The equipping and revealing function is what we see in regards to Cornelius and his household in the events of the miraculous power of the Holy Spirit (specifically speaking in languages they had never studied) falling upon them directly from heaven. This divine act was for the purpose of revealing to the Jewish Christians that their built up wall of tradition and prejudice over the centuries ought to come crashing down.
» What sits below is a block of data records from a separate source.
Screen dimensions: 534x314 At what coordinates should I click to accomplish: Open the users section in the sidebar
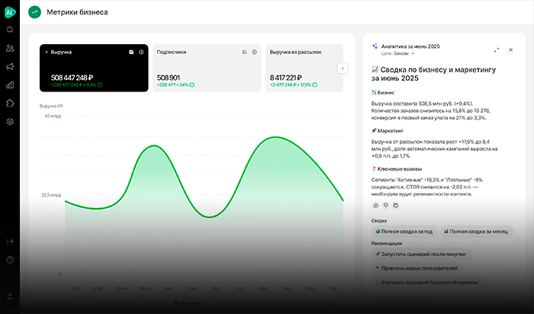10,48
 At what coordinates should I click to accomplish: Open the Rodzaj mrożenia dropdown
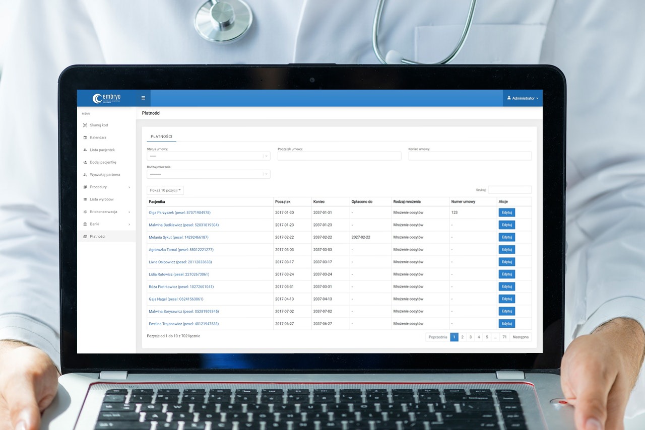pyautogui.click(x=208, y=174)
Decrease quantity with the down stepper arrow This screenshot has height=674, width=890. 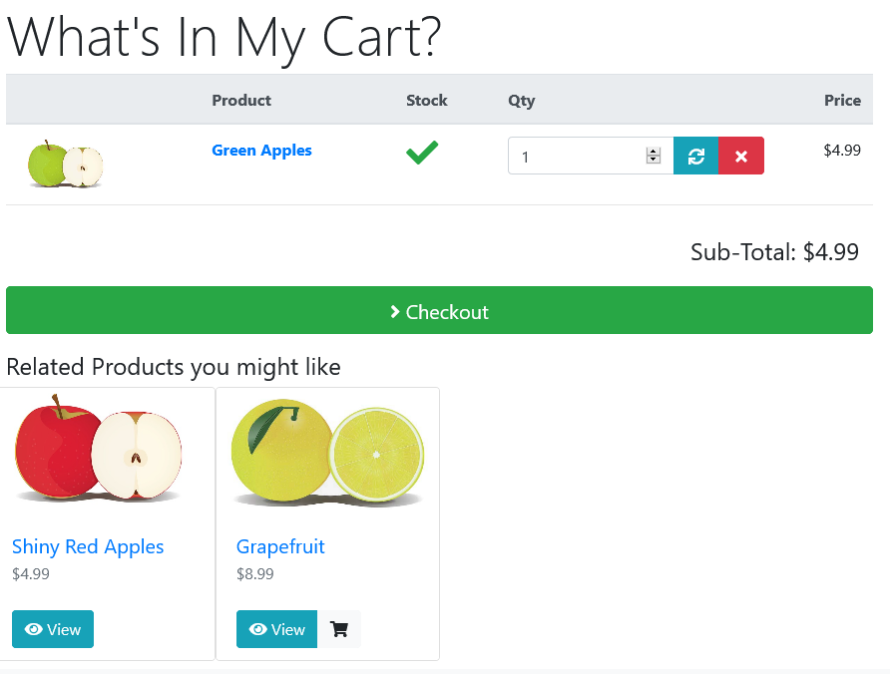point(654,160)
The Jewish Christians, therefore, ought to recognize that this sign (Gentiles speaking in tongues) was recognized as being from God since it had happened in a similar manner to the apostles some years before on the Day of Pentecost in Acts 2. To get Jews to start preaching to the Gentiles, it was going to take a miracle, to convince the Jews that it was God's will, that the Gentiles had the same access to the blessings of the kingdom of Jesus Christ.

Peter preached the same plan of salvation that he preached on the Day of Pentecost in that there was no distinction between the way Jews and Gentiles were to be saved. Both groups were to hear and obey the same plan of salvation (Ephesians 1:13; Hebrews 5:8-9), which included believing Jesus as the Son of God (Acts 10:43), repenting of one's past sins (Acts 11:18), confessing the name of Jesus before men (Matthew 10:37,38), and being immersed in water for the remission of sins (Acts 10:48). This involves the saving function of the Holy Spirit because He has told us what to do in order to contact the blood of Jesus Christ that can wash away our sins through the washing of water (1 Corinthians 6:9-11; Titus 3:4-6; Ephesians 5:26).

4. Those who adhere to this false argument contradict themselves with many of the other passages of Scripture that teach that water immersion is an essential component in the plan of salvation (Mark 16:15,16; 1 Peter 3:20,21; Acts 2:38, 22:16; Romans 6:3,4; Titus 3:4-6; Revelation 1:5). They would rather be inconsistent and irrational rather than humbly submit to the Lord's commands on what a person must do in order to be saved from their sins (John 14:15; 15:14).